Et aujourd'hui SA chronique personnelle…
- Oui, depuis le temps…
Une très belle et champêtre (pas tant que cela…) symphonie de ce compositeur anglais de grand talent
et qui nous a quittés en 1958 à… 86 ans !!
- La pochette montre un
paysage venteux mais en jouant sur les tons sombres et dorés. Un bon choix d'après vous ?
- Ma foi oui, une peinture
de Nesta Campbell représentant la dualité de l'album : la bucolique 3ème
symphonie et la violence de la 4ème écrite avant que se déchaîne le
conflit mondial…
Replet
l'âge venu, le menton bien carré, les sourcils broussailleux... bienvenu au "So british" Sir Ralph Vaughan Williams, l'un des
compositeurs les plus doués et emblématiques de la perfide Albion, joué
fréquemment outre-Manche comme Elgar,
Delius, Britten
ou Walton.
En
France ? Et bien hormis les disques en import qui font le bonheur des
mélomanes, je ne me rappelle pas en 50 ans avoir vu son nom au programme d'un
concert… Bon je ne vous ressers pas ma diatribe habituelle sur le manque
d'imagination et de prise de risque des directeurs des orchestres nationaux
(comme les musées), sinon ma tension va encore monter, et puis j'en remettrai bientôt
une couche avec l'un des plus célèbres compositeurs jamais présentés dans ce
blog : Richard Wetz. Si je vous dis
que je connais plus de cinq intégrales des symphonies de Sir Ralph, toutes
gravées in Great Britain, vous aurez compris que ce compositeur est bien plus
qu'un petit maître. D'autant qu'il a connu un franc succès mérité de son vivant
et n'est donc pas un second couteau déniché par un petit label en quête
d'originalité…
Automne
1872 : le petit Ralph
voit le jour dans une famille dominée par l'image d'un père pasteur qui meurt
en 1875. Il est le petit-neveu de Charles Darwin et la théorie de
l'évolution a bien agi pour cet homme qui consacrera sa vie à la musique au
plus haut niveau, tout en professant des idées démocratiques et humanistes, et
cela bien que né d'une famille aisée en plaine époque victorienne !! (Je précise en passant que, depuis le
baroqueux Henry
Purcell (1659-1689), l'Angleterre n'a connu aucun compositeur susceptible
de rivaliser avec les grands maîtres allemands, français ou italiens durant les
époques classique et romantique… Vaughan Williams et quelques autres cités plus
haut vont ouvrir enfin une nouvelle époque dans un Royaume-Uni pourtant très
mélomane.)
Sa
formation commence par le piano, qu'à ses dires, Vaughan Williams ne maîtrisera, puis le
violon, avec plus de succès. Le jeune homme ne sera jamais un virtuose mais il a
les fibres d'un compositeur. Il suit les cours de Charles
Villiers Stanford, compositeur irlandais à redécouvrir, au Royal College of Music puis travaille
un temps au Trinity College de Cambridge.

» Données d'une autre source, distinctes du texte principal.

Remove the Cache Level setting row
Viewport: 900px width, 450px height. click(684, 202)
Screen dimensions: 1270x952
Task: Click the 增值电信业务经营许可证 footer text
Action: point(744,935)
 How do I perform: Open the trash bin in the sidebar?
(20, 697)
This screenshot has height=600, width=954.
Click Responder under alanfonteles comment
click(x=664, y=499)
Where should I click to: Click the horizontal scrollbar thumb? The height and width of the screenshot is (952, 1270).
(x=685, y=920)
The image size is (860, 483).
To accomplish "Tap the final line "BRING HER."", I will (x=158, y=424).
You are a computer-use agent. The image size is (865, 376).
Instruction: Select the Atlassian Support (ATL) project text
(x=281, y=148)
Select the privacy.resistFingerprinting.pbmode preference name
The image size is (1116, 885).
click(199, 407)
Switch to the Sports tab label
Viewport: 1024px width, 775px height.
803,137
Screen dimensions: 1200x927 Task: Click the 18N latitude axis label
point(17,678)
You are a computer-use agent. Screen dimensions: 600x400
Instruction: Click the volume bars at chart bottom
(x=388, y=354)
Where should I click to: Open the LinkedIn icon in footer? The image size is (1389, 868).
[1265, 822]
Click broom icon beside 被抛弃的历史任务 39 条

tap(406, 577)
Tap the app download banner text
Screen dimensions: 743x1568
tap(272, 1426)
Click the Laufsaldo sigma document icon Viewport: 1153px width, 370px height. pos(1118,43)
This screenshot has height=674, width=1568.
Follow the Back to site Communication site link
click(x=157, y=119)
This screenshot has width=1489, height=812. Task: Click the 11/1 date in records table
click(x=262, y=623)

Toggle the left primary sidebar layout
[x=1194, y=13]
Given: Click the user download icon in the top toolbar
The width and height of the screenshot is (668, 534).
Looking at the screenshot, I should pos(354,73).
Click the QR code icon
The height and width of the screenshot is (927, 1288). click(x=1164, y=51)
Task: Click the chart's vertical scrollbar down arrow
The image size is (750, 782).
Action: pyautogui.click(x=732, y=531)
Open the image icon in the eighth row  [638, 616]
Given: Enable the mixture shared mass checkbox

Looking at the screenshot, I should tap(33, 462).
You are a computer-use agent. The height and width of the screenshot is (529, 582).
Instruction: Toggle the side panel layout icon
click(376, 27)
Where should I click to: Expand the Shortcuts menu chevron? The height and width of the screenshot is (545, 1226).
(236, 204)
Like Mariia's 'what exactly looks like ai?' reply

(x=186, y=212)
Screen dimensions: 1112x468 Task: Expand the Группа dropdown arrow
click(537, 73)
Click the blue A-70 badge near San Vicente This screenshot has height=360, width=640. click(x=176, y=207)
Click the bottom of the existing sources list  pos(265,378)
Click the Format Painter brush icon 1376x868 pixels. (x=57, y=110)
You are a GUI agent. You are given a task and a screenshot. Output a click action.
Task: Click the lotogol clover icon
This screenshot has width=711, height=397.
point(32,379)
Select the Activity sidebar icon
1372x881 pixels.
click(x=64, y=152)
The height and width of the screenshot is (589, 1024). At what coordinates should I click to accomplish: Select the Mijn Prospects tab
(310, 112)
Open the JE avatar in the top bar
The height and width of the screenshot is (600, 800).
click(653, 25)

Du solide. Il se liera d'amitié avec Leopold Stokowski
qui fera plus tard découvrir ses symphonies au public yankee. Voyageant, il
bénéficiera des conseils du violoniste et compositeur allemand Max Bruch
et surtout, en France, de ceux de Maurice Ravel
qui influencera son style.
Il
faudra plusieurs articles pour cerner le personnage. En bref : comme Bartók, il va se passionner pour les
chants traditionnels de sa patrie. En 1914,
il a la possibilité d'éviter la mobilisation ou alors d'occuper le grade d'officier
planqué…. Il refuse et se porte volontaire dans la boucherie des tranchées comme
simple ambulancier (à l'instar de Ravel),
assistant les malheureux blessés jusqu'à l'épuisement… Le bruit de la mitraille
perturbera à jamais son audition. Il ressort très marqué de cet holocauste
insensé et va chercher dans la spiritualité un réconfort, un mysticisme dont
n'est pas dépourvu la symphonie
"pastorale".
Son écriture peut paraître postromantique de prime abord, mais entre les deux
conflits mondiaux, et notamment avec la cataclysmique symphonie N°4, Vaughan Williams abordera un style plus moderne, même si les recherches atonales de
l'école de Vienne ne le concernent pas.
Son
œuvre est immense et la discographie généreuse en Angleterre : 9
symphonies, des concertos, plusieurs opéras
aux livrets très humour anglais (The poisoned kiss), des ballets. Comme tout anglais, le catalogue comprend : de la musique chorale, et enfin des pièces
pour piano et de musique de chambre. Disparu en 1958, Vaughan Williams repose à l'abbaye
de Westminster à coté de Purcell.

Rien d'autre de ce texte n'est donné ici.